Manchen Patienten erkläre ich gleich am Anfang, dass sie nie mehr der Mensch sein werden, der sie vor dem Ausbruch der Symptomatik waren. Und dass sie wahrscheinlich auch ihre Symptome nicht mehr loswerden.
Es ist nicht schön, Schmerzen zu haben. Aber es ist gut, dass wir ein Schmerzempfinden besitzen. Dass wir merken, wenn wir uns geschnitten haben, damit wir die Wunde versorgen können, statt uns möglicherweise eine Blutvergiftung zuzuziehen. Es ist wichtig zu begreifen, dass Symptome kein überflüssiger Teil sind, ohne den man genauso gut und besser leben könnte, sondern dass sie ein gesunder Schutzmechanismus sind.
Auch psychische Symptome sind wichtig, so unangenehm sie sein mögen. Sie zeigen uns, dass etwas verletzt worden ist, dass etwas geschehen ist, das uns nicht guttut. Auch wenn es schwer ist, das zu akzeptieren: Die Symptome sorgen für uns. Vielleicht werden Sie das Symptom, das Sie in eine Psychotherapiepraxis führt, ein Leben lang behalten. Möglicherweise werden Sie es nach Abschluss der Behandlung über lange Zeit nicht mehr wahrnehmen. Aber irgendwann wird es sich vielleicht wieder melden.

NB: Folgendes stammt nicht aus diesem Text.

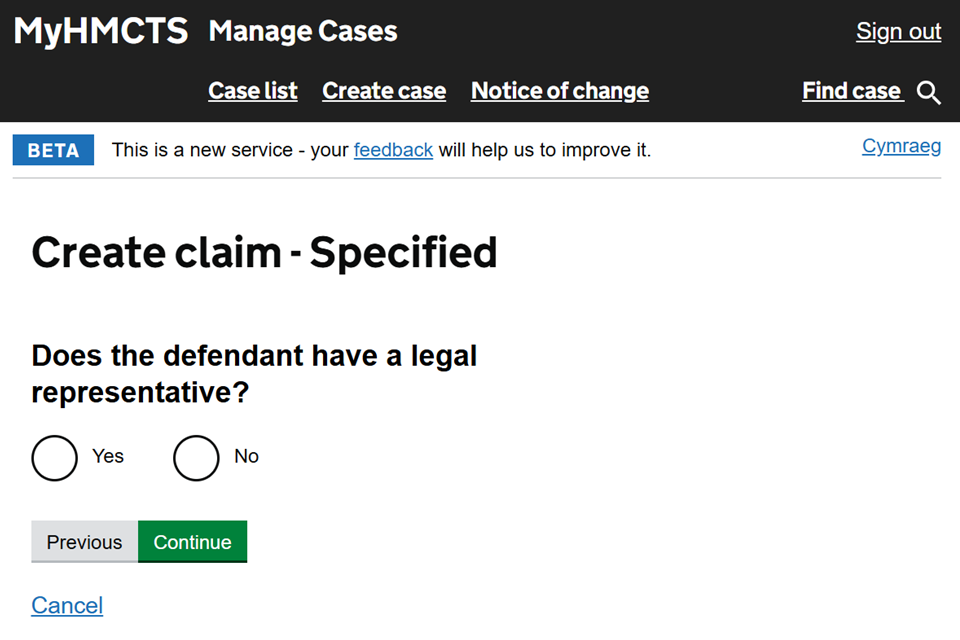Screen dimensions: 960x640
Task: Click the Find case link
Action: click(852, 91)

Mit Hilfe dessen, was Sie in der Therapie gelernt haben, werden Sie es dann immer noch nicht wie einen geliebten, lange vermissten Freund begrüßen. Das wäre wirklich zu viel verlangt. Aber Sie werden es als eine Art Warnlampe ansehen können, die Ihnen signalisiert: Vorsicht! Du bist in Gefahr, wieder auf die falsche Spur zu geraten.
Dass Dinge bewusst werden, bedeutet nicht, dass nun alles wunderbar ist und man nur noch mit einem überirdischen Grinsen durch die Gegend läuft, als sei man in eine Gehirne waschende Sekte geraten. Es bedeutet lediglich, dass Dinge auf den Tisch kommen, statt sich in Form von Symptomen zu äußern. Das muss das Leben nicht unbedingt leichter machen. Unsere Aufgabe ist lediglich, Symptome zu heilen oder zumindest zu lindern.
Patienten brauchen meist einige Sitzungen, bis sie begriffen haben, dass es in der Therapie wirklich um sie geht. Oft verhalten sie sich, als gehe es um den Therapeuten. Als müssten sie dafür sorgen, dass er alles erfährt, was er wissen muss, sogar darum, dass er sich nicht langweilt. Darum, den Erwartungen des Therapeuten zu entsprechen. Mitunter müssen sie sogar erst lernen, im Mittelpunkt zu stehen. Weil es vielleicht zum ersten Mal in ihrem Leben so ist.
Schließlich haben die Patienten höchstwahrscheinlich unreife Eltern gehabt, die mit sich selbst beschäftigt waren. Sie hatten keine Kraft und keine Energie für ihre Kinder übrig, haben ihnen selten richtig zugehört und sind kaum auf sie eingegangen.